Research was undertaken using cutting-edge visualisation techniques such as X-ray crystallography, which was undertaken at Diamond, and single-particle cryo-electron microscopy (cryo-EM).
HTLV-1 is a virus that affects T cells, a type of white blood cell which plays a crucial role in our immune system. Currently, between five and 20 million people worldwide are infected by HTLV-1 and no cure or treatment is available. While most people infected with the virus do not experience symptoms, around two to five per cent will go on to develop adult T-cell leukaemia (ATL).
New research, led by a team from Imperial College London and the Francis Crick Institute, shows in atomic detail how HTLV-1 infects immune cells.
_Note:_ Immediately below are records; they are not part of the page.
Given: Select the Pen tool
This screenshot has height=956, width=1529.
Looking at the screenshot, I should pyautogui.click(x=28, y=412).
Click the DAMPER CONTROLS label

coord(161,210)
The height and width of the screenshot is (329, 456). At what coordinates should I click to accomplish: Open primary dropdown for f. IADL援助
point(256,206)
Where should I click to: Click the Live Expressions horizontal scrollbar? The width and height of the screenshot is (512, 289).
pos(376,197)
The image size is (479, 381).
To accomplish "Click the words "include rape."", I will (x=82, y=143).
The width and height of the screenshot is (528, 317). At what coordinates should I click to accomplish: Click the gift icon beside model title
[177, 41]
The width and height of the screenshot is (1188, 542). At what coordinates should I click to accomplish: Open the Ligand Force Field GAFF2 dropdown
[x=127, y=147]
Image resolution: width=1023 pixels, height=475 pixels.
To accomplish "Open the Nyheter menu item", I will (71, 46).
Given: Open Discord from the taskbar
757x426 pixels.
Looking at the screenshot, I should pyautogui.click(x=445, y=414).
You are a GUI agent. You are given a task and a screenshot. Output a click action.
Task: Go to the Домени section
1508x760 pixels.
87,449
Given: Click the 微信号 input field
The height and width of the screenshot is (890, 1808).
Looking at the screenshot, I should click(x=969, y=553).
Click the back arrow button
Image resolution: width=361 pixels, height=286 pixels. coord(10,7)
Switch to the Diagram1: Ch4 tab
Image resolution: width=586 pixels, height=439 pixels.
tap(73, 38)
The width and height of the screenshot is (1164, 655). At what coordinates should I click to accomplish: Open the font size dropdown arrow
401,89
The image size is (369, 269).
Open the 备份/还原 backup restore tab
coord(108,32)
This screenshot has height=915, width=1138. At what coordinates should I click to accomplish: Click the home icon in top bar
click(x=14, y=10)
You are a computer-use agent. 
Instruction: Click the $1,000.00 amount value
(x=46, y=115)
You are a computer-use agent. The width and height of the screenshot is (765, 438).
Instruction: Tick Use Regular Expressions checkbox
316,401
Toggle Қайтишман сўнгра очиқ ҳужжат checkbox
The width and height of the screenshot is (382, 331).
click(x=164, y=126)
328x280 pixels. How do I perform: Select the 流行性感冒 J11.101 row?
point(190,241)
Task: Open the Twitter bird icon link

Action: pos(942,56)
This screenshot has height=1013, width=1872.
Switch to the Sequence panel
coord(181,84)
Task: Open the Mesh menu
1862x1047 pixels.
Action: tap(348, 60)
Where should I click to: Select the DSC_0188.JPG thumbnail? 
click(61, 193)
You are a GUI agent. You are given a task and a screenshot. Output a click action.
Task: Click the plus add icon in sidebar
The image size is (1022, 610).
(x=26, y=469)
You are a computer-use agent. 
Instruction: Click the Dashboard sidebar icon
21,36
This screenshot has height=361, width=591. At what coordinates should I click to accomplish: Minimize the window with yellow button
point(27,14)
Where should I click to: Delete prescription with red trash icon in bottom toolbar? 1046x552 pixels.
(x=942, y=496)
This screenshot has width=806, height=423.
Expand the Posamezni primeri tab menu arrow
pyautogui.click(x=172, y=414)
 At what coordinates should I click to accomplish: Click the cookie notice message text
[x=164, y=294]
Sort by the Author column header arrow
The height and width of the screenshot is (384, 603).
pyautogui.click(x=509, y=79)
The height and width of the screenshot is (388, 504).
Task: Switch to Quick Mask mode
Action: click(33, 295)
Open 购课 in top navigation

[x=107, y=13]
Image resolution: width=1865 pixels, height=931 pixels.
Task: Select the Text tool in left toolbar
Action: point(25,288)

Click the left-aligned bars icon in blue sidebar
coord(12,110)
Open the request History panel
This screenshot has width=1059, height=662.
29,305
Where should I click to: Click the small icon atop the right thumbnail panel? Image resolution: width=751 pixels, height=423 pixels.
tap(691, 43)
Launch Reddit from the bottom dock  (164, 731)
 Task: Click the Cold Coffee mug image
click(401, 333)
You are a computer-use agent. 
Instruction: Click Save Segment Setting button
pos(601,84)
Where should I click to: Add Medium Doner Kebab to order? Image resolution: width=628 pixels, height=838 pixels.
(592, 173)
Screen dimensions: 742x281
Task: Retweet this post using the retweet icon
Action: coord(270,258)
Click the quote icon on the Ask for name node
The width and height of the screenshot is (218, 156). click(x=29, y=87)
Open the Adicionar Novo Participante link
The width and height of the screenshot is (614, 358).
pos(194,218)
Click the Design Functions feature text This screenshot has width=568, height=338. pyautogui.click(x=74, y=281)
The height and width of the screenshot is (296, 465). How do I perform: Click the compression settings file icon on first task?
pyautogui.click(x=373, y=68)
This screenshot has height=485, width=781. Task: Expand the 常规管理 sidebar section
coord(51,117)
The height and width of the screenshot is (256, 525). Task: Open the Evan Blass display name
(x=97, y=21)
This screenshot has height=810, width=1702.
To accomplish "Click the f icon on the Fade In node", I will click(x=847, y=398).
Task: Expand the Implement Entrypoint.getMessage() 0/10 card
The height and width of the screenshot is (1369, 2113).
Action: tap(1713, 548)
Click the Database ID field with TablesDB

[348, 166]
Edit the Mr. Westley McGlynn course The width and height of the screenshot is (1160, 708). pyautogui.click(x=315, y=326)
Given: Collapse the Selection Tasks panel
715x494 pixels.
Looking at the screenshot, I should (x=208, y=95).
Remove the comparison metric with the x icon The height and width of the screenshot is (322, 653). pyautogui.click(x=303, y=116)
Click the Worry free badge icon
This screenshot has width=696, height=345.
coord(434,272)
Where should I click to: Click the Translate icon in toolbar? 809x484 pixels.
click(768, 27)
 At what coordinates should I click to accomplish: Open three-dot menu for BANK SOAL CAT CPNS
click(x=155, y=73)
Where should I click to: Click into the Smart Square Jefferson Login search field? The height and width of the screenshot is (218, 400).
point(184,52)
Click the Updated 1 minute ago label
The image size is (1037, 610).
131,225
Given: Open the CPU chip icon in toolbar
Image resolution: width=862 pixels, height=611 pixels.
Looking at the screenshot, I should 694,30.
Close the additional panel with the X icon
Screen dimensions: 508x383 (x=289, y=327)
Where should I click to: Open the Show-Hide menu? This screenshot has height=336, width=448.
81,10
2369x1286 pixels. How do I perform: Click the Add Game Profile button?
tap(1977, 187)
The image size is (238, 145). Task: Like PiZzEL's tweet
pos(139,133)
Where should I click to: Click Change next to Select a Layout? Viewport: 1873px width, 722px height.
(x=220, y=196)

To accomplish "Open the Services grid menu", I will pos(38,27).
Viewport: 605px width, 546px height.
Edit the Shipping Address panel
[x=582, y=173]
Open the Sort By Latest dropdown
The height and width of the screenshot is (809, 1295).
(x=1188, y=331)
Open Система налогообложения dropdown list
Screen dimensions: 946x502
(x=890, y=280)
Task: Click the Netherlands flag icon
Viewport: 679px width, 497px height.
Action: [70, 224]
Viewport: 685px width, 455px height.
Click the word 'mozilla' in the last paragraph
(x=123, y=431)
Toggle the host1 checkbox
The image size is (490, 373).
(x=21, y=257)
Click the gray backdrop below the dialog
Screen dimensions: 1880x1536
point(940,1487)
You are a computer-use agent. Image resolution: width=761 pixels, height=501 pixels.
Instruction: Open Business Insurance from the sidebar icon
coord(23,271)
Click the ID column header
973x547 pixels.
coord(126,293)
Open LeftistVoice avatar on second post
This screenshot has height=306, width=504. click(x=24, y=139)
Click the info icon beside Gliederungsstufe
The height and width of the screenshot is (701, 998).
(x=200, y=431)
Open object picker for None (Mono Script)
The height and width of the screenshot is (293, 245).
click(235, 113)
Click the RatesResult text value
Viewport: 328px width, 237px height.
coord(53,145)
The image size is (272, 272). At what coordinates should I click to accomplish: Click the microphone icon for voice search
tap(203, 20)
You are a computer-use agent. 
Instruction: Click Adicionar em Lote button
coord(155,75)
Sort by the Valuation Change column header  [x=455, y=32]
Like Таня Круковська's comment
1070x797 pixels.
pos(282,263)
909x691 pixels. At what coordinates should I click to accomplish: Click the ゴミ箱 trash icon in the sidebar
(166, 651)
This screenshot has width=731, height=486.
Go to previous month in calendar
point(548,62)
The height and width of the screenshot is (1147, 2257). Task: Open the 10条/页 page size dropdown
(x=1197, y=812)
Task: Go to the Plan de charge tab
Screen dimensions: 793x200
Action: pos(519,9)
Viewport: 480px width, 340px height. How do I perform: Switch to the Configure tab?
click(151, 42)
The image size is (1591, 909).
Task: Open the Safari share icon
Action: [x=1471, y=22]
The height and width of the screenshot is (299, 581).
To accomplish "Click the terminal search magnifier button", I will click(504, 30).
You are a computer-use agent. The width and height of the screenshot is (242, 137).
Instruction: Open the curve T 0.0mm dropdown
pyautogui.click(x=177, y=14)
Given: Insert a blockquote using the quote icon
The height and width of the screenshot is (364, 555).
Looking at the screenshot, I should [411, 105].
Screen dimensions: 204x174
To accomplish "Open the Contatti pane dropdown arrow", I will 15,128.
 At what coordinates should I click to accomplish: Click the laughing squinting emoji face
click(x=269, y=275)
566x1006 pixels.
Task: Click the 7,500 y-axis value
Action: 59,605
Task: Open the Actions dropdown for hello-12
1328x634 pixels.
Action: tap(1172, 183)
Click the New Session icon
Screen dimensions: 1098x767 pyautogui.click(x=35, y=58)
By providing a more nuanced understanding of how the virus establishes infection in the body, the research will help to support the development of new, targeted therapies.
Cryo-EM, a cutting-edge visualisation technique, allowed the team to take thousands of images of a specific molecule within the virus’ structure known as integrase.
Scientists also used the high intensity X-ray beams at Diamond to solve five high-resolution crystallographic structures of different components making up the integration apparatus (the so-called intasome) of the HTLV-1 virus. Along with the data obtained from cryo-EM experiments, scientists used an integrative structural biology approach to “assemble” the structure of the entire intasome complex from these known components.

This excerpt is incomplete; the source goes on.